Medical Nutrition Sciences
In Spring, 2003, the Boston University Board of Trustees voted to establish the Graduate Programs in Medical Nutrition Sciences within the Graduate Division of the School of Medicine and to create the framework for the establishment of the multidisciplinary MA, PhD and MD-PhD programs in nutritional sciences. This bold new initiative was designed as the first full educational collaboration of the Schools of Medicine (MED), Dental Medicine (SDM), and Public Health (SPH) with the Deans of each school agreeing to support these multidisciplinary programs. So committed was the leadership of the BUMC Schools that the Dean of the Dental School, Dr. Spencer Frankel, agreed to replace the former Graduate Programs in Nutritional Sciences at the School of Dental Medicine with the new programs. Thus, the new framework thus drew on 30+ year history of masters and doctoral training and research in nutrition at SDM and forged ahead with a new interdisciplinary, multi-School training and research initiative that now captures clearly a central hallmark put forth in the current Boston University Strategic Plan. There were also efforts made to collaborate cross Boston University campuses and faculty of Sargent College were involved in early program development activities but did not move forward initially despite strong support of the Medical campus Provost and President. At the time of Medical Center and Trustee approval in 2003, full support of the Graduate Nutrition Programs was projected in order to achieve the projected growth and development over a three to five year period. It was projected and approved that the combined Programs would support 8-12 FTE faculty in three Schools and achieve a steady state of 45-90 graduate students (two thirds of whom would be masters and one-third who would be doctoral level candidates). It was further projected and approved that 80-100% of tuition and fee income would be returned to the program for faculty, staff and Programmatic support and that student fellowships and stipends would be provided from other academic resources.

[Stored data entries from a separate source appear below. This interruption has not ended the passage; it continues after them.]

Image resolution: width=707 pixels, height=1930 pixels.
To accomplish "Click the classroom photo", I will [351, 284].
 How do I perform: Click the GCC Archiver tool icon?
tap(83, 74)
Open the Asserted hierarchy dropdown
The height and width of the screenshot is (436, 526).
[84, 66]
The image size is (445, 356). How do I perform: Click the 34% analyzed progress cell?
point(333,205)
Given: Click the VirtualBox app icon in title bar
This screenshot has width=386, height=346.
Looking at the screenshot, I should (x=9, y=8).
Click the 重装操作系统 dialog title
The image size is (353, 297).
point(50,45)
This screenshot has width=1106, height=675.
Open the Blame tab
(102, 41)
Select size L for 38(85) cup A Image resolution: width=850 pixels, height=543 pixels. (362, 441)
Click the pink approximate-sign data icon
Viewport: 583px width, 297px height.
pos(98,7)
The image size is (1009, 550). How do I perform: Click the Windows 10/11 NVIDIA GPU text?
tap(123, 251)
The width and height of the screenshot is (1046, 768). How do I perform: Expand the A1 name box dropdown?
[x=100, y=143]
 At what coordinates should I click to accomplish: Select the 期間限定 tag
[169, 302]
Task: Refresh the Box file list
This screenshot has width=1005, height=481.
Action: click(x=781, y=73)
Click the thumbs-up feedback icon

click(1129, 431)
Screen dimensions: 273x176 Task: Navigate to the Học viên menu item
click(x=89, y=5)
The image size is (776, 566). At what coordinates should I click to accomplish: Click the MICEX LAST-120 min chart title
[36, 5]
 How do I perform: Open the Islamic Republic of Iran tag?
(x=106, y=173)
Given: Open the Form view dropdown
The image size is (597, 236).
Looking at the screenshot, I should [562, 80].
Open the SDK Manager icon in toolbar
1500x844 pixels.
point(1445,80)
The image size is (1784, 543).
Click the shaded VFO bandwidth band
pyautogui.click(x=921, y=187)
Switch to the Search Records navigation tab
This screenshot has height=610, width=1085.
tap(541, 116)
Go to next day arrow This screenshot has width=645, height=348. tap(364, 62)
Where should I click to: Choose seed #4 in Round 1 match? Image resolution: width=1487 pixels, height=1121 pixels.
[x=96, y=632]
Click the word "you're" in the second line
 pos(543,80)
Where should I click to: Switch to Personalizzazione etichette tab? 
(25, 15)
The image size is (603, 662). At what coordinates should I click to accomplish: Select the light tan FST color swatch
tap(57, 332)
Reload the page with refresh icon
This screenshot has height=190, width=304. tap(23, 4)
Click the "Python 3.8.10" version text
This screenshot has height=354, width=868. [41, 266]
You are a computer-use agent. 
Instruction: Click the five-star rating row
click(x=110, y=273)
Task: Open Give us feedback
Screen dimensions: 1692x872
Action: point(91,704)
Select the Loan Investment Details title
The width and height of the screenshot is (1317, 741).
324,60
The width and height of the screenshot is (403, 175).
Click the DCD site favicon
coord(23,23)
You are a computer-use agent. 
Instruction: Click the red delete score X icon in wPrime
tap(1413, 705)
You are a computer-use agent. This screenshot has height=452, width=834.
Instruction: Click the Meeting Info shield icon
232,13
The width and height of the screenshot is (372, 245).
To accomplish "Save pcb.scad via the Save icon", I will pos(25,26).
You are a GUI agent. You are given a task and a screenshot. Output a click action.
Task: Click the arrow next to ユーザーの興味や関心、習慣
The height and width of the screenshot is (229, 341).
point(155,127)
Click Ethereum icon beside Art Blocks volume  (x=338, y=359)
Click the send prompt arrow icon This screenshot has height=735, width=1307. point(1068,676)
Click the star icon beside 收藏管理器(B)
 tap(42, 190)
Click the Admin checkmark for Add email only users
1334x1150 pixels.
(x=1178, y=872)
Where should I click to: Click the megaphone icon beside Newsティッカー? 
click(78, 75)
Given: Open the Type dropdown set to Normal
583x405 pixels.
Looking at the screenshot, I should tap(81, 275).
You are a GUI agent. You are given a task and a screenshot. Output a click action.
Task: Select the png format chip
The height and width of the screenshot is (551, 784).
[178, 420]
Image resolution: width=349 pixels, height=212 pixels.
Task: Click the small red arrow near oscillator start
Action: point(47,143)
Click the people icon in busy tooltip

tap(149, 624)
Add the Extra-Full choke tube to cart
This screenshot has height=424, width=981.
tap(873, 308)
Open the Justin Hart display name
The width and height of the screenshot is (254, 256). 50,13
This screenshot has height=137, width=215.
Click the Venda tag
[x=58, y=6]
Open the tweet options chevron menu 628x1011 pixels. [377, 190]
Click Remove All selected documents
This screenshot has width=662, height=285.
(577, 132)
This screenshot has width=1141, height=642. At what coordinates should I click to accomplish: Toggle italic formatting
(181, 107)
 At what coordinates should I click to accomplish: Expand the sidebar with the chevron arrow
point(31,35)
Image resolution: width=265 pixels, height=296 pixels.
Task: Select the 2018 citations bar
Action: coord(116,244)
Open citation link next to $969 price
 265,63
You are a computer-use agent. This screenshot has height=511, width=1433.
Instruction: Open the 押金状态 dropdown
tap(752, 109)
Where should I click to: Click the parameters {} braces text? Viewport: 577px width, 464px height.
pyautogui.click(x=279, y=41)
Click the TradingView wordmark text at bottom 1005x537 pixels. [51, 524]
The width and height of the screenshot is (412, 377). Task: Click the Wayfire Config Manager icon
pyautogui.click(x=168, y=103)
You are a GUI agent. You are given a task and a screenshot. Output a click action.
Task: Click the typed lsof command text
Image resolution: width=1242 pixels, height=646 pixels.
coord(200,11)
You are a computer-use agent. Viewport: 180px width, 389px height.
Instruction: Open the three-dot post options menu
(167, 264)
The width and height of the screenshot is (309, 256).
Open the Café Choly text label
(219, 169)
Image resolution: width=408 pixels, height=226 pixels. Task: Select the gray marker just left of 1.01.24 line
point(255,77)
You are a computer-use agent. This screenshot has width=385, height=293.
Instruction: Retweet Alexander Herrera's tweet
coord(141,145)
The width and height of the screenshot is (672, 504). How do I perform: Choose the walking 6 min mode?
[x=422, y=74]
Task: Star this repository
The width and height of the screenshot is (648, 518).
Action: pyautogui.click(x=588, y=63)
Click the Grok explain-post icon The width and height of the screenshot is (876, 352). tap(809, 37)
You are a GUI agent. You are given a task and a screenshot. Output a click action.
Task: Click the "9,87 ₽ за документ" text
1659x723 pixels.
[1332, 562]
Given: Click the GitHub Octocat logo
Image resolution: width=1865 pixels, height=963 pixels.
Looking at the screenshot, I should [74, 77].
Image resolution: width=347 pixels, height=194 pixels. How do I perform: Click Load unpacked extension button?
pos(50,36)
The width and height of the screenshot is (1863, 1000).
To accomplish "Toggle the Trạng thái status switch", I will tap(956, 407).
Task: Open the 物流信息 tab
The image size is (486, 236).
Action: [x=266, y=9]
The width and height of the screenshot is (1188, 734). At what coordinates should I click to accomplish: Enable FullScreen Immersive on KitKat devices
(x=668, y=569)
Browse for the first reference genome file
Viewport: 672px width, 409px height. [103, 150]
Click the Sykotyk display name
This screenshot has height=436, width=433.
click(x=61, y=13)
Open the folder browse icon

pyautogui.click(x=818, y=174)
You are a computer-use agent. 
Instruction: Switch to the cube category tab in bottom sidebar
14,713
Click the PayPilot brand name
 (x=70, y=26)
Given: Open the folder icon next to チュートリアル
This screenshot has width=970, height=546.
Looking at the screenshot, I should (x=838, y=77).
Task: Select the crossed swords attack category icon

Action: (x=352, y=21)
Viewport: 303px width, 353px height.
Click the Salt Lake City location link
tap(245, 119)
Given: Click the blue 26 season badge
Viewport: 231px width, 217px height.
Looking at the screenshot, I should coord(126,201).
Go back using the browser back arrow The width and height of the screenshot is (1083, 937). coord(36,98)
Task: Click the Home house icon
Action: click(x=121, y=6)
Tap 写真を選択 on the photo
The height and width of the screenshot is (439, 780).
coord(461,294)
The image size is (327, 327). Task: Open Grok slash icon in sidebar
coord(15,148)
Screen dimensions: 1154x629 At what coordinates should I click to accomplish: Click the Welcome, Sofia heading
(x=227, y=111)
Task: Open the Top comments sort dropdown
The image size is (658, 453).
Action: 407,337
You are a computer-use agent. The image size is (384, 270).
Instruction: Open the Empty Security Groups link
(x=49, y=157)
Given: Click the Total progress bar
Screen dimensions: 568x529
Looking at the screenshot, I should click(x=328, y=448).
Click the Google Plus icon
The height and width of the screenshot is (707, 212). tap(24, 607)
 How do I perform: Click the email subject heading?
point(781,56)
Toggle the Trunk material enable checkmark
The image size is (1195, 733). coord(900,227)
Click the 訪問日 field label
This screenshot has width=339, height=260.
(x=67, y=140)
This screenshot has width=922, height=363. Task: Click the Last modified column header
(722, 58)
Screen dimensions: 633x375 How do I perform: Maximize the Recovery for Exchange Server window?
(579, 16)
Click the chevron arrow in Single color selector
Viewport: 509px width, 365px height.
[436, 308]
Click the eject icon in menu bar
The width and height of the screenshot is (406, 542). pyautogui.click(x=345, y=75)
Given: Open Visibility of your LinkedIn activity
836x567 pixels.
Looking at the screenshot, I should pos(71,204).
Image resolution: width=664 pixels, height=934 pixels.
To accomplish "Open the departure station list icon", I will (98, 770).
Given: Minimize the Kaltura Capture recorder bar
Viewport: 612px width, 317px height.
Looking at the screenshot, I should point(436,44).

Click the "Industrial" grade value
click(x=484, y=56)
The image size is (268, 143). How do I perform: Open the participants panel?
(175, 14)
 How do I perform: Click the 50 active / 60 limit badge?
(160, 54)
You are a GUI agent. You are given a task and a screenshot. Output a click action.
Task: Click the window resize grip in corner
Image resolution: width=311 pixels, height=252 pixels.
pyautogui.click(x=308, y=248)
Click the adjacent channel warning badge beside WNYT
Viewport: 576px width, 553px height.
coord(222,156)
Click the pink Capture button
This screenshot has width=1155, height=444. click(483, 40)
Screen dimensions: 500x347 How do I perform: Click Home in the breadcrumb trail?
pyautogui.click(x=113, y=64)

The goal of these Programs is to provide multidisciplinary training in medical nutrition sciences that prepares students for a wide variety of existing and emerging career opportunities in four primary areas:
- basic, epidemiological, and clinical nutrition research;
- nutrition and public health promotion at the individual and population levels;
- nutrition policy and program planning; and
- nutrition and health communications.
The core Program curriculum incorporates state-of-the-art, advanced training in the following areas of research and practice:
- basic and laboratory nutritional sciences and related research methods and technologies;
- techniques for translating nutritional sciences into medical nutrition therapies, interventions, products, and services;
- epidemiological, clinical and outcomes research methods used to evaluate relationships between nutritional status and health outcomes;
- methods to design and test the efficacy and impact of medical nutrition therapies and nutritional interventions;
- processes for the formulation and monitoring of nutrition-related health policies, programs, and campaigns; and
- strategies for effective public and professional communications of nutritional science.